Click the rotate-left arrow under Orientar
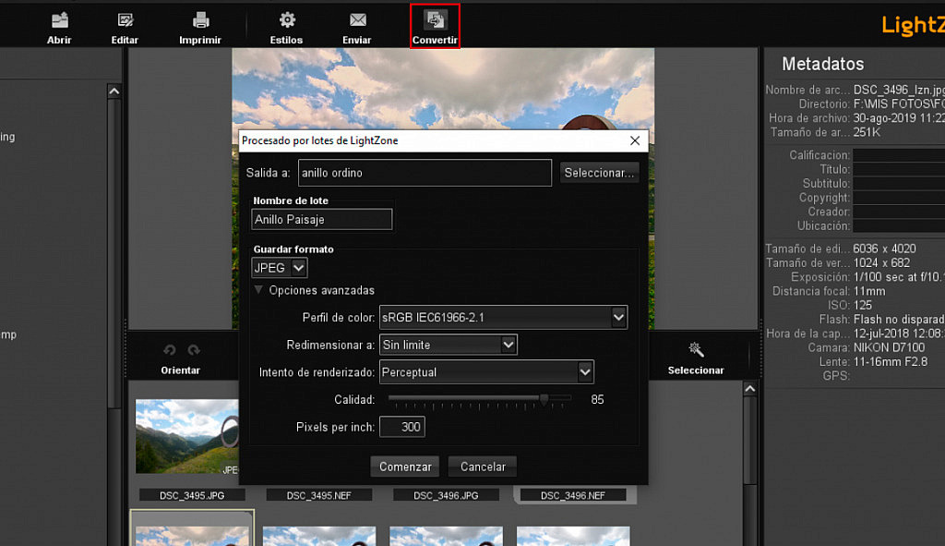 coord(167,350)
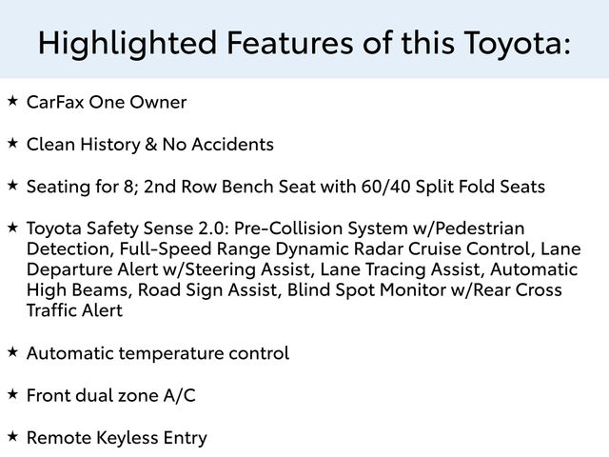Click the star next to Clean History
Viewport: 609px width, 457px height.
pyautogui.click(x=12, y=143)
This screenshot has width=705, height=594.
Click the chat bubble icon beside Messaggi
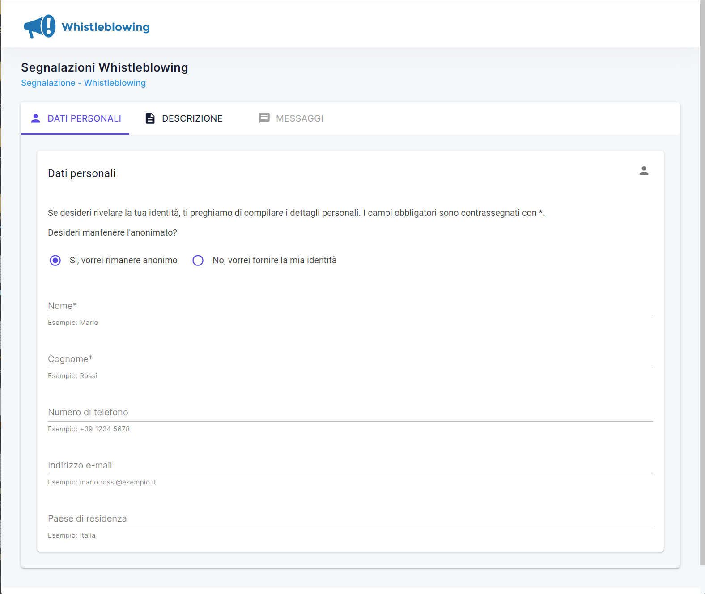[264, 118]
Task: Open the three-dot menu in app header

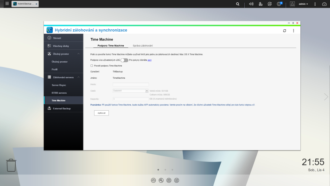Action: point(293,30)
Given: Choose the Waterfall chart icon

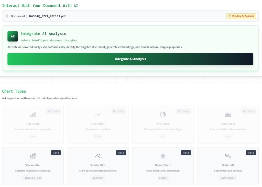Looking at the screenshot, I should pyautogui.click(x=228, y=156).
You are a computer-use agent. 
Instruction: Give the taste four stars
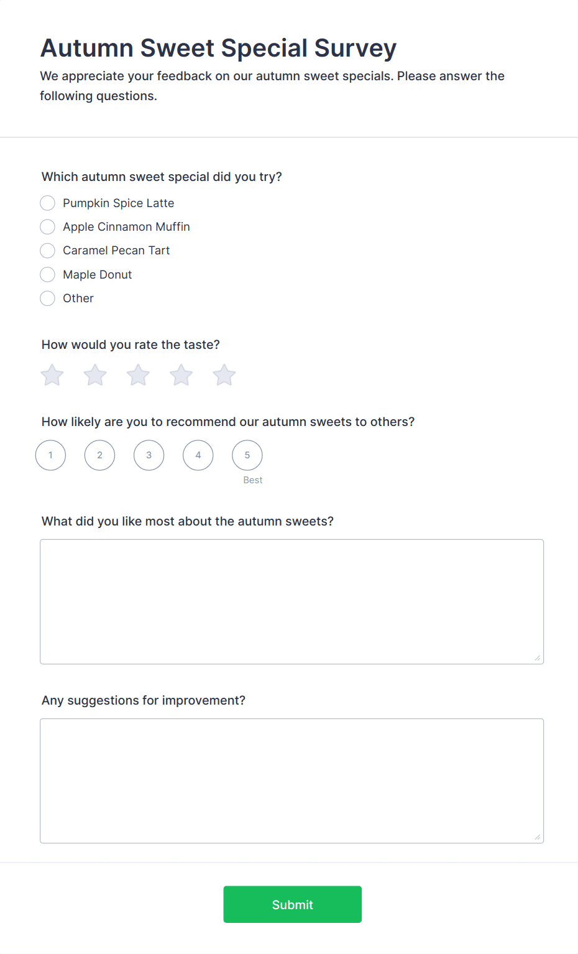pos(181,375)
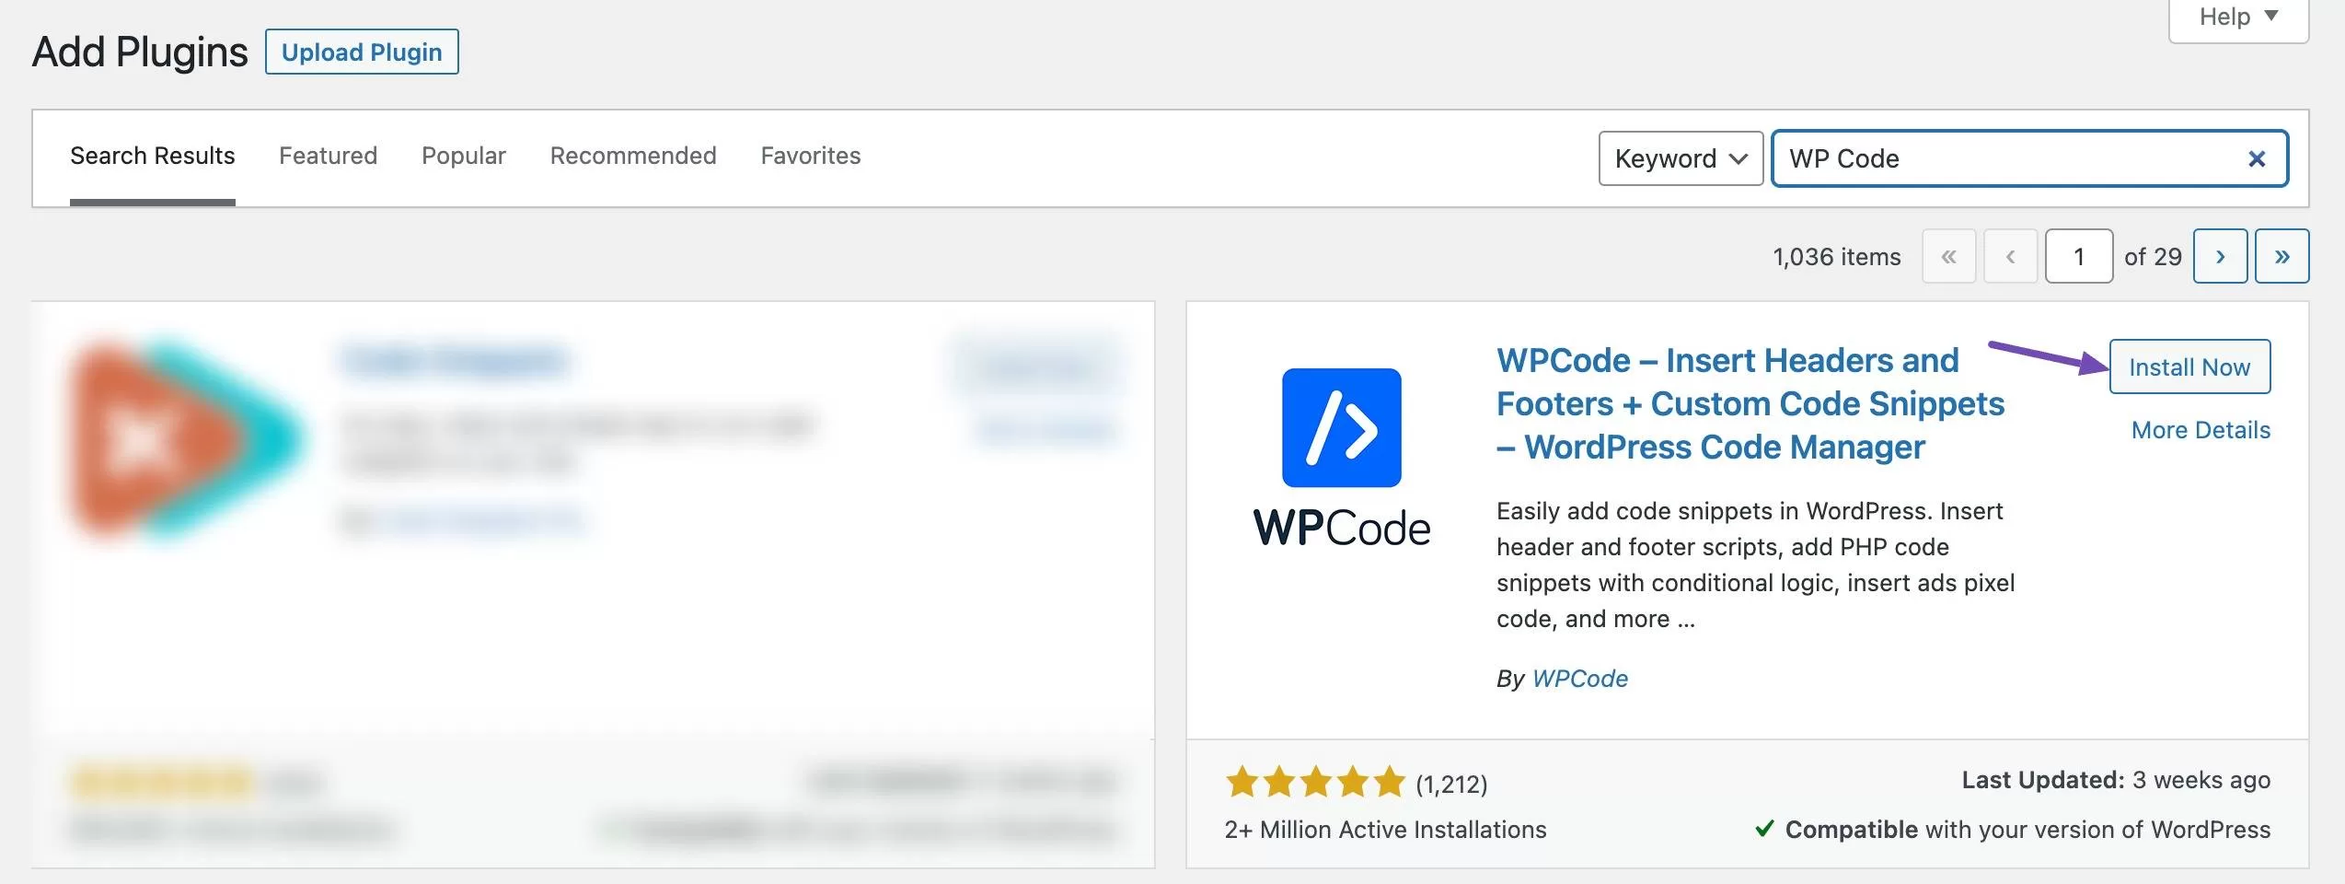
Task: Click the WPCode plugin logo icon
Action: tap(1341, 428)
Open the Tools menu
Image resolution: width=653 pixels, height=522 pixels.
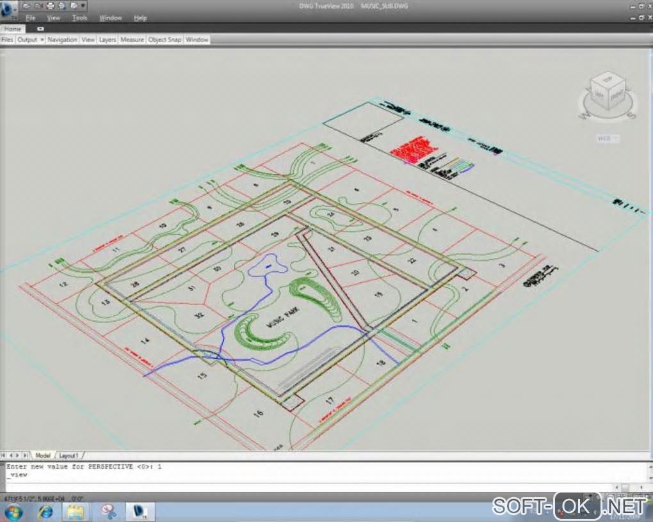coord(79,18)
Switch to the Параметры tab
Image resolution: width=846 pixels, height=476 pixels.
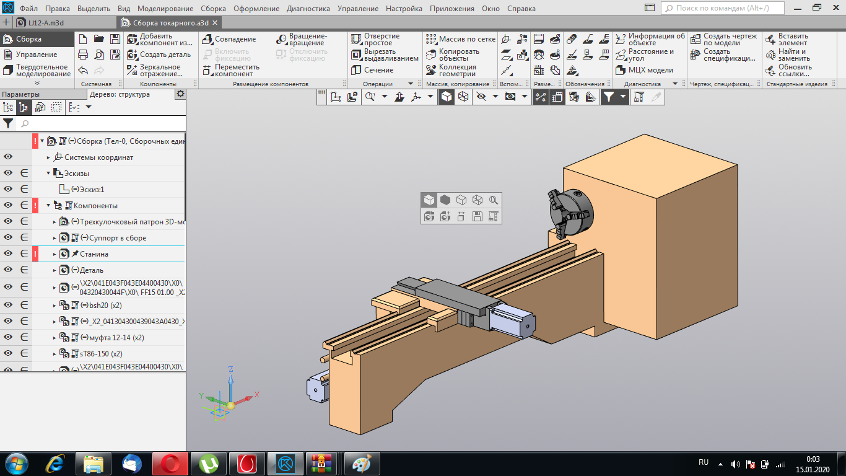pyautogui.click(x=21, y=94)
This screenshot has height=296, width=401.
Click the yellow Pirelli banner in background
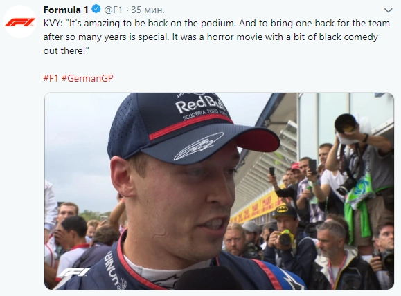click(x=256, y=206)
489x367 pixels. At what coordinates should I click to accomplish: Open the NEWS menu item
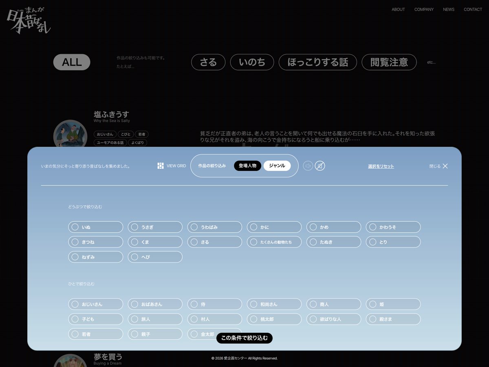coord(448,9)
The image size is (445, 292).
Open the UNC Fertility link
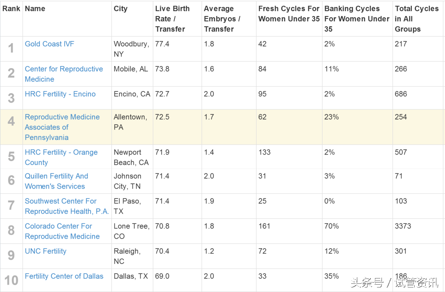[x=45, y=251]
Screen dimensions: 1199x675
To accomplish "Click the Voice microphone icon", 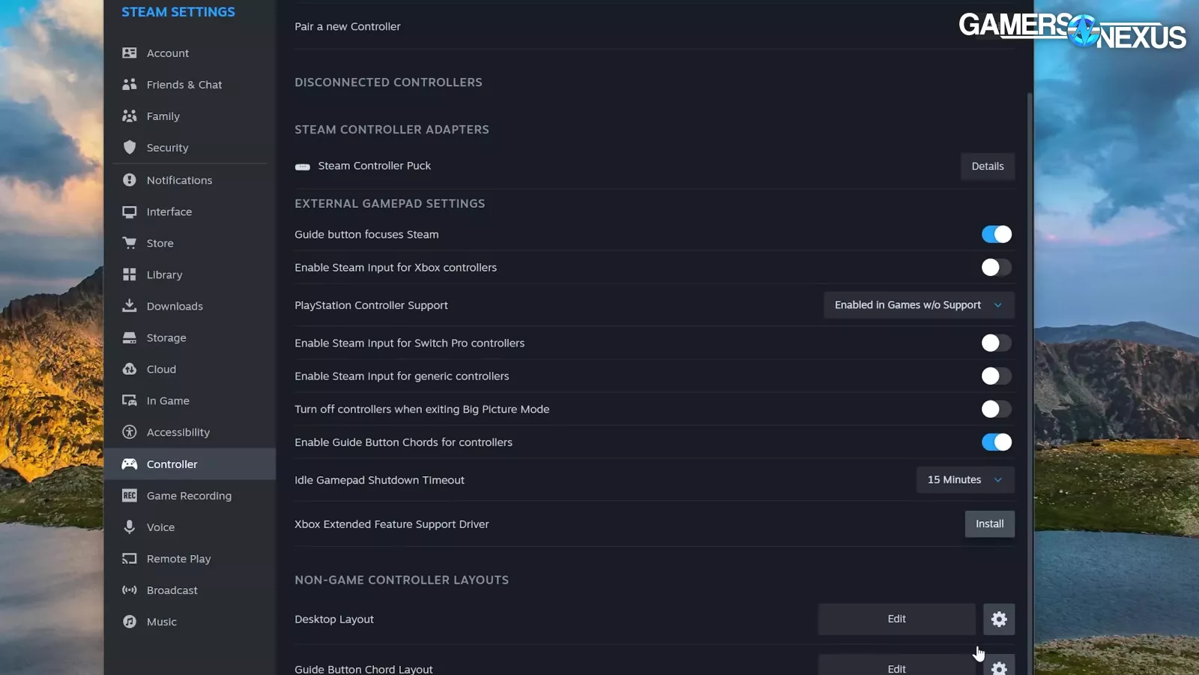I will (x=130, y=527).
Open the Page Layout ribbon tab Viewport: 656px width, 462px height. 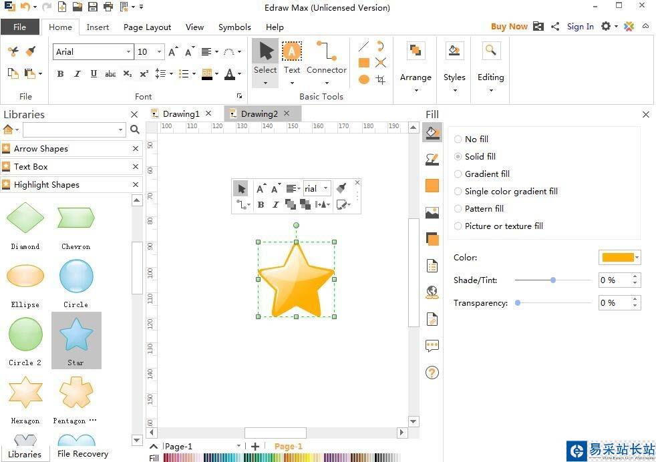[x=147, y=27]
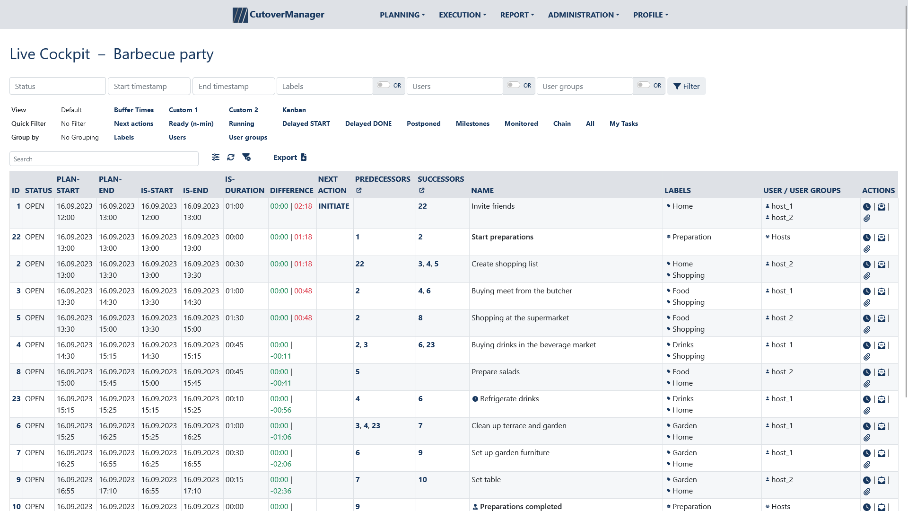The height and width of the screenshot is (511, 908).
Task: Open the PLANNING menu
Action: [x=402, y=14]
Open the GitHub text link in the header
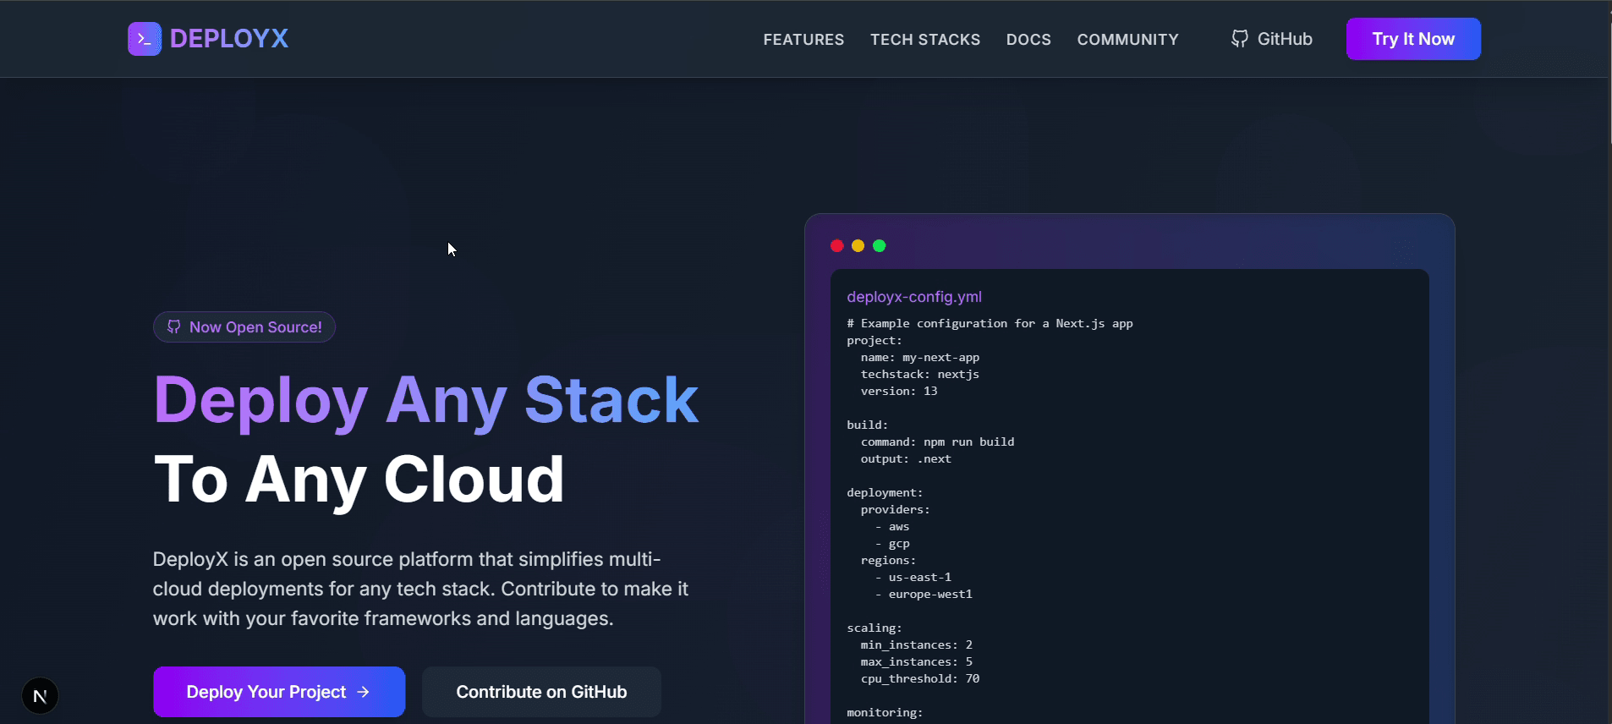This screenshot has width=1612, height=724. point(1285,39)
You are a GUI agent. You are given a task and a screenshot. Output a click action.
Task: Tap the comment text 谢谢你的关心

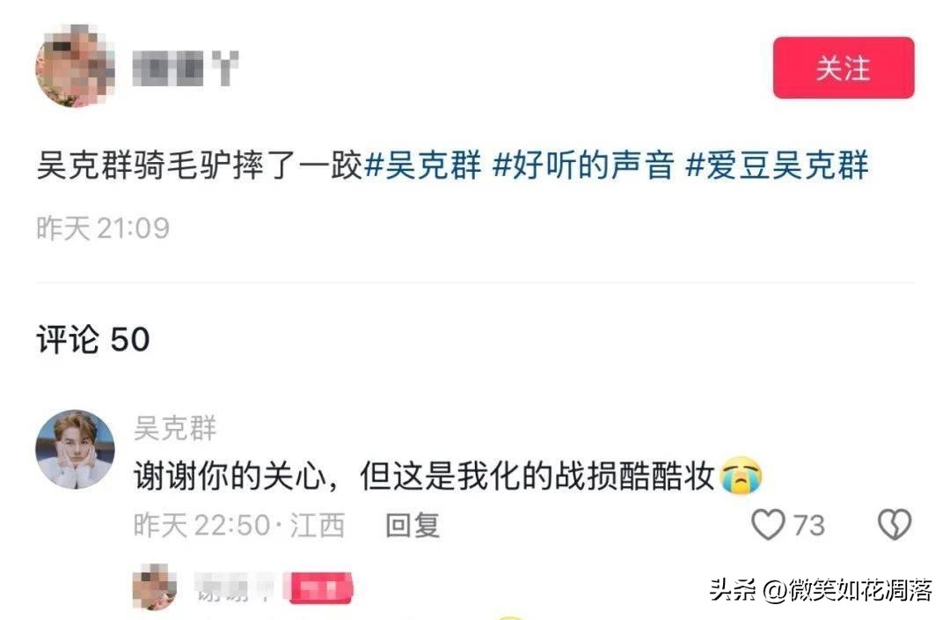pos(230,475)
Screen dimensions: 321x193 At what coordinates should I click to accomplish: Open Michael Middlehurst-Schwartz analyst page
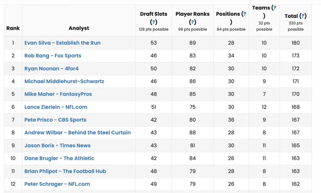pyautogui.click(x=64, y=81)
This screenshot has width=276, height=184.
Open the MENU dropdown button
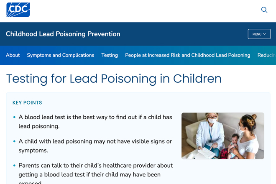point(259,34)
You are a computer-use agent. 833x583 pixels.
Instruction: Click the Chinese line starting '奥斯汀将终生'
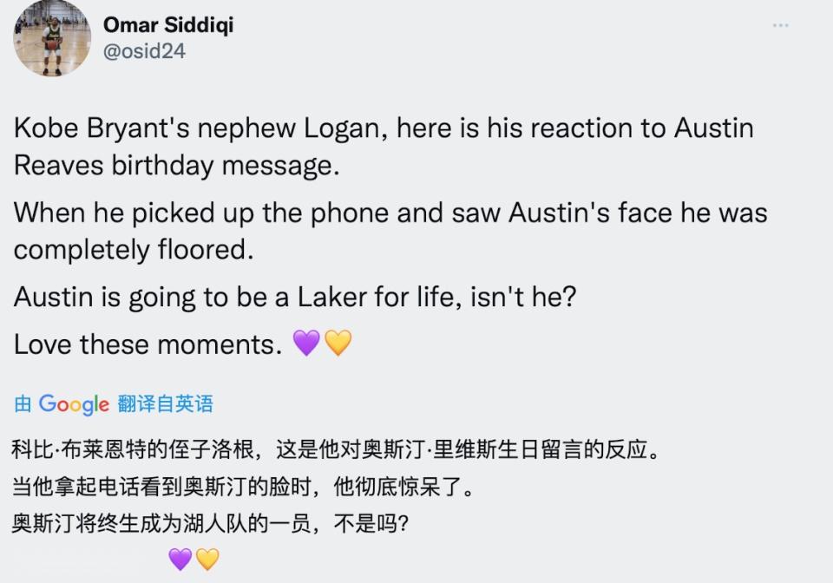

————

__GOAL OF THE EXERCISE__. Your task is to reproduce exactly the lines from the one that holds "This screenshot has width=276, height=184." to the last line of the listing, and only those, omitting the pictures.

__REPLY TO THE EXERCISE__.
This screenshot has width=276, height=184.
Open the MENU dropdown button
point(259,34)
You are a computer-use agent. 833x583 pixels.
Instruction: Click the Chinese line starting '奥斯汀将终生'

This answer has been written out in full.